» Work instructions
Copy out the records word for word, starting at the line that contains "掌上高考 (6, 15)" and ending at the line that contains "Xem Chính Sách", with both of those lines included.

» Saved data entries
○ ○ ○
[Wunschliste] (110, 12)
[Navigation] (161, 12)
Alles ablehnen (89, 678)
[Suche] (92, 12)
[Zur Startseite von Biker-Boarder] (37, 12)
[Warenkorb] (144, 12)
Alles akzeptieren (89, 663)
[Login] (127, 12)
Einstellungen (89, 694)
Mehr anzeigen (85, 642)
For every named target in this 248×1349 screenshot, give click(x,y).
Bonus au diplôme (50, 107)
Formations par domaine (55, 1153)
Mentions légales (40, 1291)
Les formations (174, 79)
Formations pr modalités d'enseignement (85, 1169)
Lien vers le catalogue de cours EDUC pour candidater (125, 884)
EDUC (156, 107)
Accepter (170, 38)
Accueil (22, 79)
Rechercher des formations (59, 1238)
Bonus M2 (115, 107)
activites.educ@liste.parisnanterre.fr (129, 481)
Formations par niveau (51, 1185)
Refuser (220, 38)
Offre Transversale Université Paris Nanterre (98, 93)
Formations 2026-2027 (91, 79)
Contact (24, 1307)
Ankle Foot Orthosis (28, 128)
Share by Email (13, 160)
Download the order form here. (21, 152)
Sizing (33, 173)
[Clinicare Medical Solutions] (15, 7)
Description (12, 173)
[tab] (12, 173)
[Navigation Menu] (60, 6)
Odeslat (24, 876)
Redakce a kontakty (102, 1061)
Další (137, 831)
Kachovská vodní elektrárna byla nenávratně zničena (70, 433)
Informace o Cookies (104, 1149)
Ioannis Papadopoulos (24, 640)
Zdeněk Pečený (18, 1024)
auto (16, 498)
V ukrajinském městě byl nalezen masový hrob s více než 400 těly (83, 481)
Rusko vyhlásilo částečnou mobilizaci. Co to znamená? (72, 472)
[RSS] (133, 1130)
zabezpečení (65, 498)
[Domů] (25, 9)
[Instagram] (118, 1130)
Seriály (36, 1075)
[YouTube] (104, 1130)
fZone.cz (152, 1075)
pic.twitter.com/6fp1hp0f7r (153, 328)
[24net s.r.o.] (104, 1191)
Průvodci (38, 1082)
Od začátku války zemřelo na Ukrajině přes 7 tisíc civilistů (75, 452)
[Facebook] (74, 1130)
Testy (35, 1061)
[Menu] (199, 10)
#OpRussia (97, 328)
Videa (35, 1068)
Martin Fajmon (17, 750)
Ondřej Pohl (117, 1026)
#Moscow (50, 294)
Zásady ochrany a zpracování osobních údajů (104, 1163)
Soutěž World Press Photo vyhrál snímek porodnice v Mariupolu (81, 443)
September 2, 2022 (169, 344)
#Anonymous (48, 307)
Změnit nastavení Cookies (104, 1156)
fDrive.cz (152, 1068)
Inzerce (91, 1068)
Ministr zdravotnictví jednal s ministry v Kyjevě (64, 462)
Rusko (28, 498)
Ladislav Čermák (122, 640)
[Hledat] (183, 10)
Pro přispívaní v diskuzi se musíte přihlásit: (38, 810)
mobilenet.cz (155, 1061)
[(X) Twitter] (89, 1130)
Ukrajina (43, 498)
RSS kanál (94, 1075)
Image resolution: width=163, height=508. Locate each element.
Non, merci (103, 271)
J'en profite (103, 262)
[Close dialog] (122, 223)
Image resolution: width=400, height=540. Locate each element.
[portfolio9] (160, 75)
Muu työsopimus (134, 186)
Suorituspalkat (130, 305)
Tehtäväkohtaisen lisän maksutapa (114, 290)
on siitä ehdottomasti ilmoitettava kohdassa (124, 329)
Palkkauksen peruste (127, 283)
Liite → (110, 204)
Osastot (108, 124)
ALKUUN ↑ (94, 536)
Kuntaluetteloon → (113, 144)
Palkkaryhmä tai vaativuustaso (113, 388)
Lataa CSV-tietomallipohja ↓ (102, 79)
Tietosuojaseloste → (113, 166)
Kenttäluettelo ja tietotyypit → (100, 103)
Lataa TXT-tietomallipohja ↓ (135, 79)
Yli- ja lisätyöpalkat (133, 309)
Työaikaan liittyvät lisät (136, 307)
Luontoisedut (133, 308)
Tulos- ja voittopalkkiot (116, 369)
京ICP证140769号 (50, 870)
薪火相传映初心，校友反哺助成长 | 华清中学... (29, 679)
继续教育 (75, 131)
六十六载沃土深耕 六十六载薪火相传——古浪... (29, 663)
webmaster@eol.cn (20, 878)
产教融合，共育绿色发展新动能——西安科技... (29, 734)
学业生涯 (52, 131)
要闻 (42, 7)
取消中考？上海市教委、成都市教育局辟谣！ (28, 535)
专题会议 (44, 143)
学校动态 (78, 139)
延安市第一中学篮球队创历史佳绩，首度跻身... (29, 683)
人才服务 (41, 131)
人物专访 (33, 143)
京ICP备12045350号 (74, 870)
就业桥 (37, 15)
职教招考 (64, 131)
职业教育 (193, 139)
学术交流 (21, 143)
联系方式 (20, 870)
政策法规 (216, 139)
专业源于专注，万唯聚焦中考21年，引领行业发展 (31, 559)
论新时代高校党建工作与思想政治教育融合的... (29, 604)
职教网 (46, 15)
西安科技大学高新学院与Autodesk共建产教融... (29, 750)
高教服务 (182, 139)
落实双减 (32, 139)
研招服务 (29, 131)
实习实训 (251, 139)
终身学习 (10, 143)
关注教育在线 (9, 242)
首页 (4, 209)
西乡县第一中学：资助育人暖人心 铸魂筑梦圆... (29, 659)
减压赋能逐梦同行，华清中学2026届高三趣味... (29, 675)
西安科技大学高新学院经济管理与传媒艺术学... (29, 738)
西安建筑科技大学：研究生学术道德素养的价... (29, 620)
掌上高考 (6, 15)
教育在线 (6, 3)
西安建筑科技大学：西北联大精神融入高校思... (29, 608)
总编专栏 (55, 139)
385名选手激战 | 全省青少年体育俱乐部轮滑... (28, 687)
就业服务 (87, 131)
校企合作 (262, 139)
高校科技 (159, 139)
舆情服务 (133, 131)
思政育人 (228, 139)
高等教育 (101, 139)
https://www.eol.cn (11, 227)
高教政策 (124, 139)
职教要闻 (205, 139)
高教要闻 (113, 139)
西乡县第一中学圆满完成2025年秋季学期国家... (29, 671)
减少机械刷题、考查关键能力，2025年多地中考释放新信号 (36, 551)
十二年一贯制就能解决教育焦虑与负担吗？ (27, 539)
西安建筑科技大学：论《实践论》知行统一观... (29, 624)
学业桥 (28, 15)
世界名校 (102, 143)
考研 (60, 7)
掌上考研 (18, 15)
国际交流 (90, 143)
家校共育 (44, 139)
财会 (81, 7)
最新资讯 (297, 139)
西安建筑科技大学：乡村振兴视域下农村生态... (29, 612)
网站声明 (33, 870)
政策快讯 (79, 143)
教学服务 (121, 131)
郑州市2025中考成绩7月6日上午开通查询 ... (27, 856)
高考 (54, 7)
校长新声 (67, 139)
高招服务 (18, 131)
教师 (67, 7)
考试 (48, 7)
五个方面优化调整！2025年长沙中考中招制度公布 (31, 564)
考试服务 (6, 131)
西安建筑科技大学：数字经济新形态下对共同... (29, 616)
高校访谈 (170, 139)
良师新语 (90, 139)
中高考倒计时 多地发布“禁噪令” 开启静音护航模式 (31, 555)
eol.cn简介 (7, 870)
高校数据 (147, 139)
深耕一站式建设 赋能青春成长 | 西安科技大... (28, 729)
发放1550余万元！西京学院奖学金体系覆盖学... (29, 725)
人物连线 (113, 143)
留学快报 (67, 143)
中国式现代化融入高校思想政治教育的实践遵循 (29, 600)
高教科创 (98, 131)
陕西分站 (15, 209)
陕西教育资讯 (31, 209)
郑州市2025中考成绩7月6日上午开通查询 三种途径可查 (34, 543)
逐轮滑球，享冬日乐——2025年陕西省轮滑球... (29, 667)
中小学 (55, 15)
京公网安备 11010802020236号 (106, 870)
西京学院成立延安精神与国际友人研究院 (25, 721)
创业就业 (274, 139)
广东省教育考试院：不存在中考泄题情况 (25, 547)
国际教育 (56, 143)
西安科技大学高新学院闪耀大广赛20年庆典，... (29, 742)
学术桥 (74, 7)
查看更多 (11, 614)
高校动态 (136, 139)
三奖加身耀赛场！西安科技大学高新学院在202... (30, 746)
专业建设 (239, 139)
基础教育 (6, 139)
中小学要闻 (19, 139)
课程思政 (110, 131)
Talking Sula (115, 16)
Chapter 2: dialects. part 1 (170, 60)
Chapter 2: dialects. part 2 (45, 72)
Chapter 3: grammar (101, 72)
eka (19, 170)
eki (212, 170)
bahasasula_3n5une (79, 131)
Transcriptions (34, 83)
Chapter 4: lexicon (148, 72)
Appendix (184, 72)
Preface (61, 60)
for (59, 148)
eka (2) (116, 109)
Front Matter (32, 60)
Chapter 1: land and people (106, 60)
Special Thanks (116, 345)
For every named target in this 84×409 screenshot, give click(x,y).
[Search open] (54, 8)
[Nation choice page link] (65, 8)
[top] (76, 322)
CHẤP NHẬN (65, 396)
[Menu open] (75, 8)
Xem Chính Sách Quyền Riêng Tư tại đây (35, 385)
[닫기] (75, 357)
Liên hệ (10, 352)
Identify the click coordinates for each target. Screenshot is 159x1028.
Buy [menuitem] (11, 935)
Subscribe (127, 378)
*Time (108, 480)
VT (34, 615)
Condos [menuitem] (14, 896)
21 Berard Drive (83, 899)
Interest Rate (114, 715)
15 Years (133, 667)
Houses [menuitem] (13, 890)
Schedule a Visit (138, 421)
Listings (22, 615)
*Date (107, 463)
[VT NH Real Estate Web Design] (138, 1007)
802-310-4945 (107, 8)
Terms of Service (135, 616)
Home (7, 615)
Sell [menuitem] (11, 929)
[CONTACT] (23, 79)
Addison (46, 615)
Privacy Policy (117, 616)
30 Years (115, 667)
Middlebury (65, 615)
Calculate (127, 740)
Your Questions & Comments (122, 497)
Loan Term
○ ○ ○
» Written answer
掌上高考 (6, 15)
教育在线 (6, 3)
西安建筑科技大学：西北联大精神融入高校思... (29, 608)
总编专栏 (55, 139)
385名选手激战 | 全省青少年体育俱乐部轮滑... (28, 687)
就业服务 (87, 131)
校企合作 (262, 139)
高校科技 (159, 139)
舆情服务 (133, 131)
思政育人 (228, 139)
高等教育 (101, 139)
https://www.eol.cn (11, 227)
高教政策 (124, 139)
职教要闻 (205, 139)
高教要闻 (113, 139)
西乡县第一中学圆满完成2025年秋季学期国家... (29, 671)
减少机械刷题、考查关键能力，2025年多地中考释放新信号 (36, 551)
十二年一贯制就能解决教育焦虑与负担吗？ (27, 539)
西安建筑科技大学：论《实践论》知行统一观... (29, 624)
学业桥 (28, 15)
世界名校 (102, 143)
考研 (60, 7)
掌上考研 (18, 15)
国际交流 (90, 143)
家校共育 (44, 139)
财会 (81, 7)
最新资讯 (297, 139)
西安建筑科技大学：乡村振兴视域下农村生态... (29, 612)
网站声明 (33, 870)
政策快讯 (79, 143)
教学服务 (121, 131)
郑州市2025中考成绩7月6日上午开通查询 ... (27, 856)
高考 (54, 7)
校长新声 (67, 139)
高招服务 (18, 131)
教师 (67, 7)
考试 (48, 7)
五个方面优化调整！2025年长沙中考中招制度公布 (31, 564)
考试服务 (6, 131)
西安建筑科技大学：数字经济新形态下对共同... (29, 616)
高校访谈 (170, 139)
良师新语 (90, 139)
中高考倒计时 多地发布“禁噪令” 开启静音护航模式 (31, 555)
eol.cn简介 (7, 870)
高校数据 (147, 139)
深耕一站式建设 赋能青春成长 | 西安科技大... (28, 729)
发放1550余万元！西京学院奖学金体系覆盖学... (29, 725)
人物连线 (113, 143)
留学快报 (67, 143)
中国式现代化融入高校思想政治教育的实践遵循 (29, 600)
高教科创 (98, 131)
陕西分站 (15, 209)
陕西教育资讯 (31, 209)
郑州市2025中考成绩7月6日上午开通查询 三种途径可查 (34, 543)
逐轮滑球，享冬日乐——2025年陕西省轮滑球... (29, 667)
中小学 (55, 15)
京公网安备 11010802020236号 (106, 870)
西京学院成立延安精神与国际友人研究院 (25, 721)
创业就业 (274, 139)
广东省教育考试院：不存在中考泄题情况 (25, 547)
国际教育 (56, 143)
西安科技大学高新学院闪耀大广赛20年庆典，... (29, 742)
学术桥 (74, 7)
查看更多 (11, 614)
高校动态 (136, 139)
三奖加身耀赛场！西安科技大学高新学院在202... (30, 746)
专业建设 (239, 139)
基础教育 (6, 139)
中小学要闻 (19, 139)
课程思政 (110, 131)
Talking Sula (115, 16)
Chapter 2: dialects. part 1 (170, 60)
Chapter 2: dialects. part 2 (45, 72)
Chapter 3: grammar (101, 72)
eka (19, 170)
eki (212, 170)
bahasasula_3n5une (79, 131)
Transcriptions (34, 83)
Chapter 4: lexicon (148, 72)
Appendix (184, 72)
Preface (61, 60)
for (59, 148)
eka (2) (116, 109)
Front Matter (32, 60)
Chapter 1: land and people (106, 60)
Special Thanks (116, 345)
For every named target in this 84×409 screenshot, give click(x,y).
[Search open] (54, 8)
[Nation choice page link] (65, 8)
[top] (76, 322)
CHẤP NHẬN (65, 396)
[Menu open] (75, 8)
Xem Chính Sách Quyền Riêng Tư tại đây (35, 385)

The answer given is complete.